Data newsletter
Good Morning Data #2 ☕
--
Today’s Good Morning Data will focus on Azure Data Factory and Execution Engine Velox.
Grab a cup of coffee or any other favourite beverage and start the day with some noteworthy material from the world of data. Enjoy reading 📚
Data in MAANG
[META] Introducing Velox: An open-source unified execution engine
Nowadays, companies are using an ever-increasing number of user workloads such as analytics, real-time, transactional, monitoring, and machine learning which is the biggest consumer of data systems.
The typical approach has been to use specialised processing engines depending on the type of workload (Spark, Presto, Scuba, Cubick etc.).

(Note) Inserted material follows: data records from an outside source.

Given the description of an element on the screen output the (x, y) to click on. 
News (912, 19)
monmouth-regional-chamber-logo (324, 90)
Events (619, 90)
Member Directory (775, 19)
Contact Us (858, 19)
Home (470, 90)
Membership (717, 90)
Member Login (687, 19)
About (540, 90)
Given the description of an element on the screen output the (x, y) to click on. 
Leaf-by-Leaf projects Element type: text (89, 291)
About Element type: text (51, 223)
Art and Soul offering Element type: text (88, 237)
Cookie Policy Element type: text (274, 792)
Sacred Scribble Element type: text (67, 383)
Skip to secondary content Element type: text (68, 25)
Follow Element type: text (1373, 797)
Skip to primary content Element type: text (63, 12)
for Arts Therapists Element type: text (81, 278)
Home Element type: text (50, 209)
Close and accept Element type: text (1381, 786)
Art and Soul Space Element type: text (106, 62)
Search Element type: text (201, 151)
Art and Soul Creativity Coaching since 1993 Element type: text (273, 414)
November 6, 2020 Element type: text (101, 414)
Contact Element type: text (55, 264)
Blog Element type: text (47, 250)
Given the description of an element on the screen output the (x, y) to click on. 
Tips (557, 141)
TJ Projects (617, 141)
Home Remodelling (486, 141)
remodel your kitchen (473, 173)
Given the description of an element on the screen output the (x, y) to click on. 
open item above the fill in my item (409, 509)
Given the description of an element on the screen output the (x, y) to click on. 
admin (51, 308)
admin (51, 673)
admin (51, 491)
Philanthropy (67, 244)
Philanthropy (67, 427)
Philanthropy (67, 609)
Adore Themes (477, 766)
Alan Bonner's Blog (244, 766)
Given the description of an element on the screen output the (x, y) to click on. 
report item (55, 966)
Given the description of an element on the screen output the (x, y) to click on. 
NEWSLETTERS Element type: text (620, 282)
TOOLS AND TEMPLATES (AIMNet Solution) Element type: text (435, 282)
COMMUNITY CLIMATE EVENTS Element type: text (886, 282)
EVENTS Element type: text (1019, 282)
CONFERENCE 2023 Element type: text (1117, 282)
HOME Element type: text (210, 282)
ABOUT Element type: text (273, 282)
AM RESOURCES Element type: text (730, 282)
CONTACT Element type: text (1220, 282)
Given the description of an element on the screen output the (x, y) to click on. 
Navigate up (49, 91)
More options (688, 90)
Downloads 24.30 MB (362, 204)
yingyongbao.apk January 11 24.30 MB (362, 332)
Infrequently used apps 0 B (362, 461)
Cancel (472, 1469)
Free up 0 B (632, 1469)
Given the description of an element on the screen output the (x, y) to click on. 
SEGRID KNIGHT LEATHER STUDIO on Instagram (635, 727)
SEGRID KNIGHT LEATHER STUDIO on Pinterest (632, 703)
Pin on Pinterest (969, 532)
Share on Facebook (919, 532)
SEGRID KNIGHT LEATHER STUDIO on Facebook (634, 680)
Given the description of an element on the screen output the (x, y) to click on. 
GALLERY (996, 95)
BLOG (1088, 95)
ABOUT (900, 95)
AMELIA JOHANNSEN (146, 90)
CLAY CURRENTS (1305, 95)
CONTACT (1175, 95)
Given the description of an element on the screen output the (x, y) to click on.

However, their disadvantage is the high limit of reusability and the fact that they expose inconsistencies to the end-user.
Their common feature is the layered architecture of these tools:
- Front-end,
- IR,
- Optimizer,
- Execution Runtime,
- Execution Engine.
The Execution Engine stands out in particular, which led Meta to conclude that it would be possible to consolidate them into a single engine.
In this way, they created an engine (still under development) which accelerates data management, primarily using:
- shared library,
- common data processing APIs,
- integration into data management systems.
For those who are interested in more details, I encourage you to read this thesis:
[Guang X] Lessons learned from Azure Data Factory
ADF is constantly gaining more popularity. After using it for a certain period of time the advantages and disadvantages become visible, which is what this article is about — the learned lessons.
[Davide Mauri] Azure SQL Managed Instances and Azure Data Factory: a walk-through
To execute or dispatch activities defined in the pipelines, a compute infrastructure is needed. The way to provide compute power is to use Integration Runtime.
In general, there are three types of Integration Runtime in Azure.
The typical one is Azure Integration Runtime, which is used primarily to move data between public clouds.
However, when there is a need to move data from on-premise environments to the cloud, it is necessary to use the Self-Hosted Integration Runtime, which will gain access to the on-premise network.
This article is a brief explanation of how to integrate data using ADF from on-premise data source to Azure SQL Managed Instance.
[Hashmap] Make The Most Of Your Azure Data Factory Pipelines
To use the ADF in the best possible way in terms of functionality, security and performance, best practices should be followed. Of course, like any tool, it has its limitations.
That’s what this short post is about, some best practices and thoughts on the limitations of ADF.
MEDIUM MEMBER-ONLY ARTICLES
[Adam Bertram] Getting Started with Azure Data Factory
ADF is a service that may take some time to understand fully, but this should not stop us from practising using it, as the Azure interface makes it easy to use.
This tutorial shows you how to create an Azure Data Factory instance and use Copy Data Tool to pull data from a data source (HTTP) and load it to Azure Data Lake Storage Gen2.
[René Bremer] How to manage Azure Data Factory from DEV to PRD
The article describes how to manage the DTAP cycle with an indication of the limitation of the ADF.
Book of the Month
[Alex Gorelik] The Enterprise Big Data Lake: Delivering the Promise of Big Data and Data Science
The book is an introduction to the Data Lake concept. It describes the context in which the Data Lake emerged, the maturation cycle from Data Pond through Data Puddle and Data Lake to Data Ocean, the architecture and relevant aspects of implementing a data lake in an organisation.